I knew this would happen, when my experience watching Buffy and Angel for the first time would come to a bittersweet end. Fortunately, it only makes me want to go back and watch it all again.
Even though I came to Buffy late in the game, I was excited not only because I had finally become witness to one of our generations greatest television shows or because I had found a thrilling new venue for exploring my academic pursuits, but because I still had 143 more episodes left after “Welcome to the Hellmouth” over seven entire seasons to watch. “The Chosen Collection” was there next to my television or its individual folios were strewn about my desk by my computer just waiting to be watched and re-watched. When Buffy came to an end for me in early 2008, I was on a high and there was little time between the time I finished Buffy and when I began watching Angel.
Slayage Conference 3 came as I was nearing the end of Angel’s third season. Despite the numerous exclamations directed at me of “What?! You haven’t seen all of Angel?” and Nikki Stafford’s oft-voiced exuberance over the glorious manner in which Angel bowed out to television audiences at the end of its fifth and final season, I was still happy to hold on to the fact that I had not finished it, always looking forward to the fact that I knew I could still return to a world that was familiar and unfamiliar all at once-where anything could happen and it would still manage to surprise me, even four or five years after the show originally aired.
A few weeks ago, I finally finished Angel.
What next? I had already begun collecting the fantastic Season 8 of Buffy-how ‘bout that reveal at the end of Issue 16?-and however pleased I was at the way the television series of Angel ended, I knew I would inevitably check out Angel: After The Fall which is essentially Angel: Season Six. In fact, I figured I would be in need of an Angel-fix that I actually purchased the bound edition of After The Fall’s first story arc in a hardcover which collects the first five issues before I even finished the last few episodes so I would have it at my fingertips when the screen went dark. Does anyone else think that Angel looks a hell-of-a-lot like Nathan Fillion in this illustration? The association is interesting taking into account Nathan Fillion auditioned for the role of Angel on Buffy, but was told he was too old.

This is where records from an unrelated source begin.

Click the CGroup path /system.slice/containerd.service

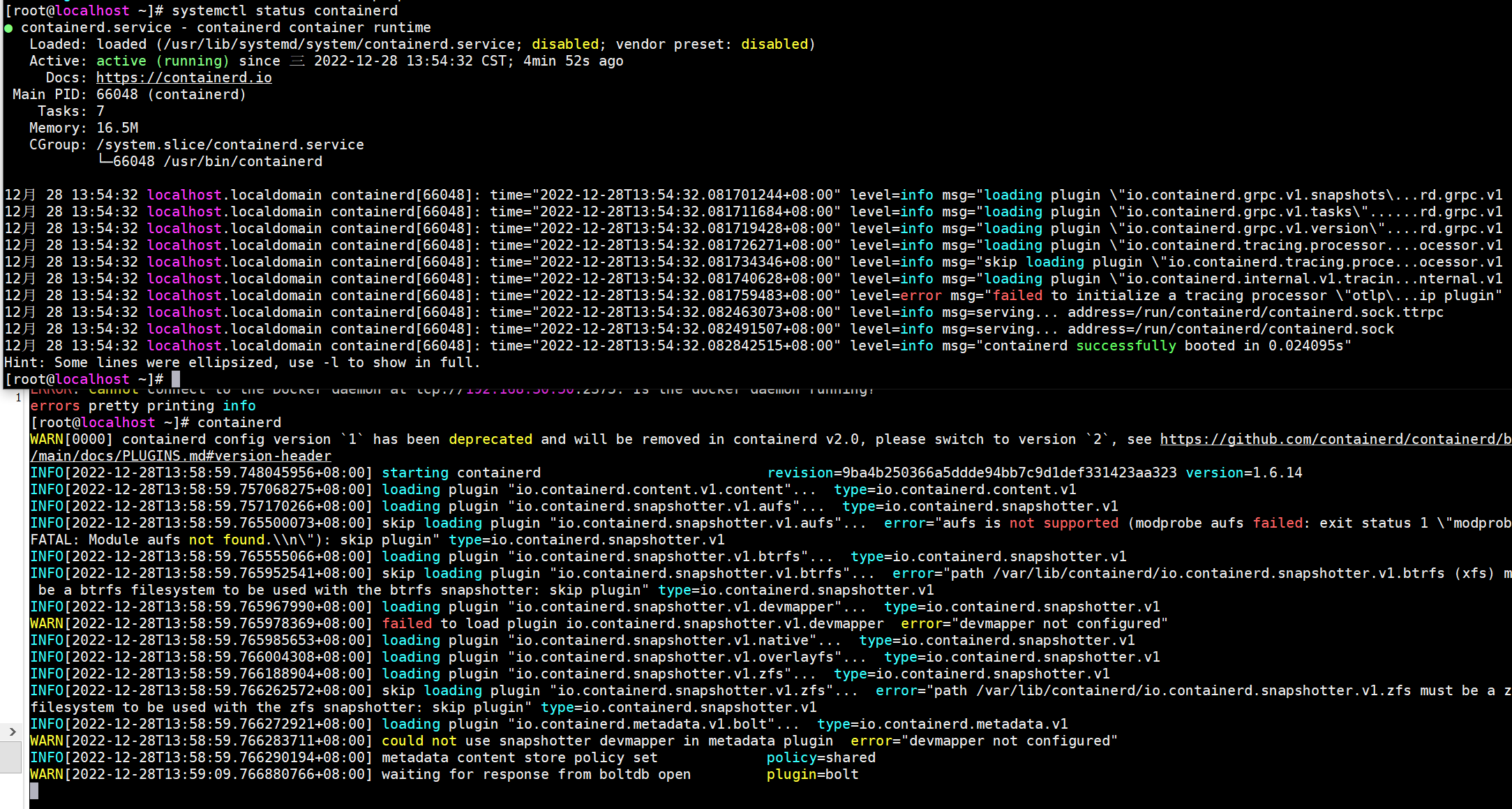click(230, 144)
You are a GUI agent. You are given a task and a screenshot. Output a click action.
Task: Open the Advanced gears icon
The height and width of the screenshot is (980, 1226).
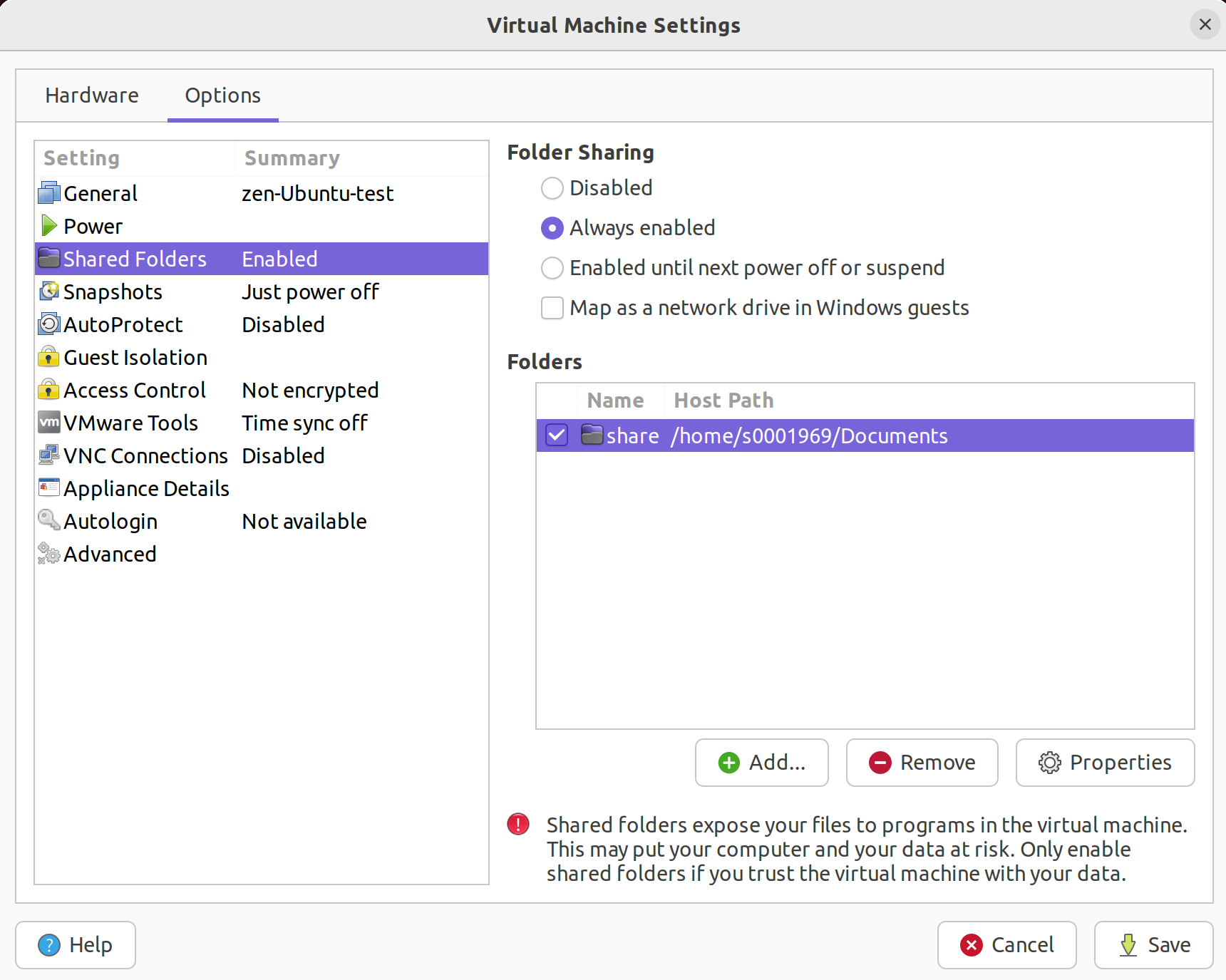tap(49, 554)
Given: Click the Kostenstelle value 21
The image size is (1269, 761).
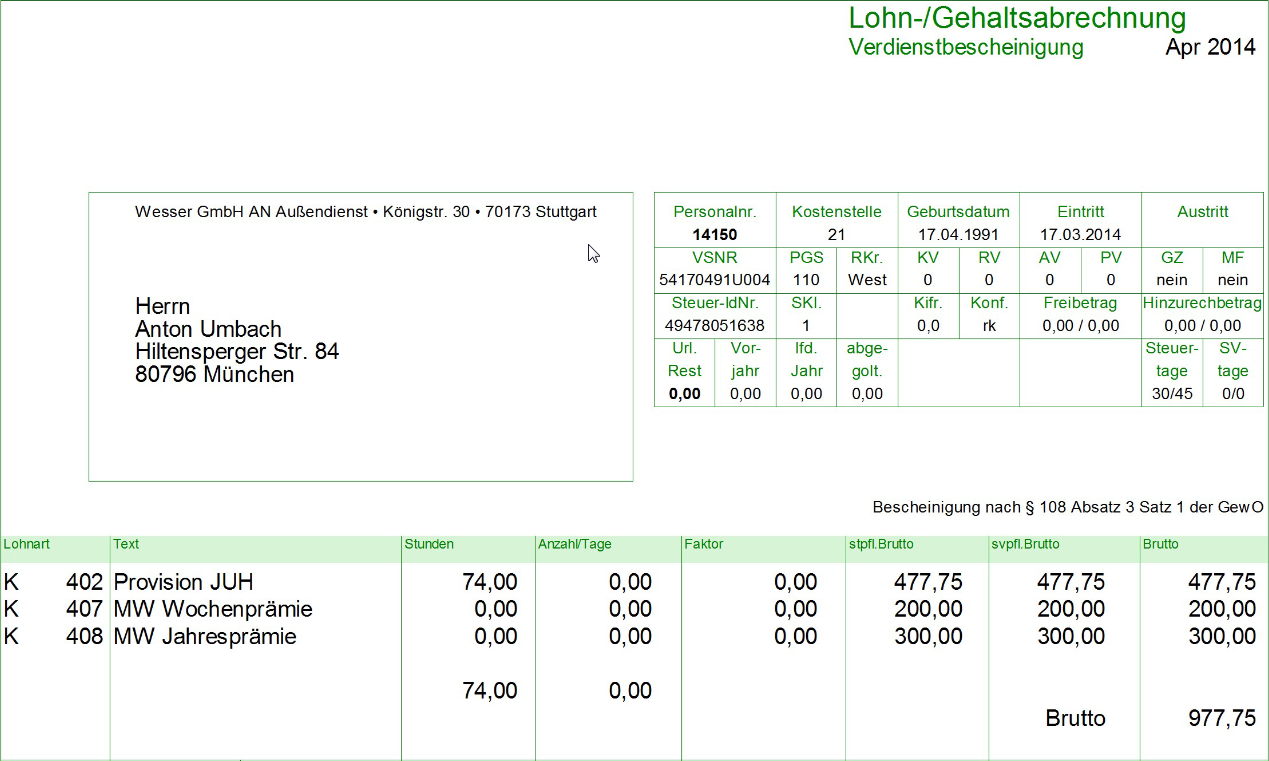Looking at the screenshot, I should [836, 235].
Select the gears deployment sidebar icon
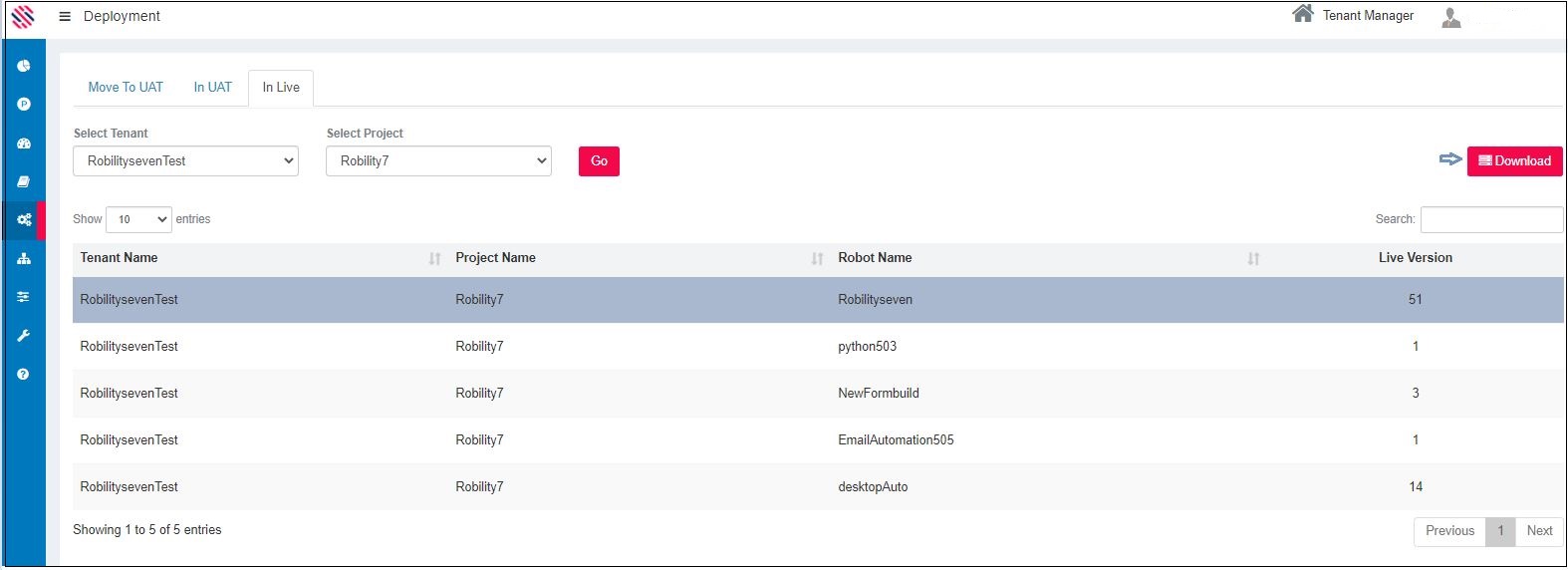This screenshot has width=1568, height=570. pos(24,220)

It happens with vacations, it happens with movies, it happens with television shows-sooner or later, these things come to an end and we are forced not to forget what we have experienced but reminisce fondly about them and reestablish them within a new context in our lives. Instead of watching a show faithfully week to week, we have marathons and in the case of Buffy, sing-a-longs, we have our friends watch these works of art, we write about them, we instruct by them. We use these cultural products in new ways and we re-experience them which can be just as enjoyable. I may have finished watching Buffy and Angel as an initial pass-through, but now I can experience them upon again in a different way.
Thankfully, Whedon and Co.—IDW Publishing, Dark Horse, the writers, illustrators and inkers of the comics-are a benevolent people who will allow me the pleasure of continuing my foray into the Buffyverse and I don’t quite have to go through a painful lamenting process since I finished the shows.
Yesterday's purchases at Zanadu, the comic book store downtown, are evidence that the world I cherish is still in motion. A well-spent $20 bill garnered me Angel: After The Fall, issues 7 through 11. And a sidenote: while I understand the monetary motivation to have variant covers with comic books, it is still immensely frustrating, but I think I picked the pretty ones.
On a shelf in my humble apartment, looked over by a mean statuette of Darth Vader, “The Chosen Collection” stands beside the collector's set of Angel and Firefly: The Complete Series in a kind of holy trio, a Joss Whedon shrine of sorts. Above that the first sixteen and counting issues Buffy Season 8 and the first eleven of Angel: After The Fall.
If my shelf or the sales numbers serve any amount of proof, I don’t think there will ever come a time when we live in a Buffyless world.
Thank Whedon (and yourselves) for that.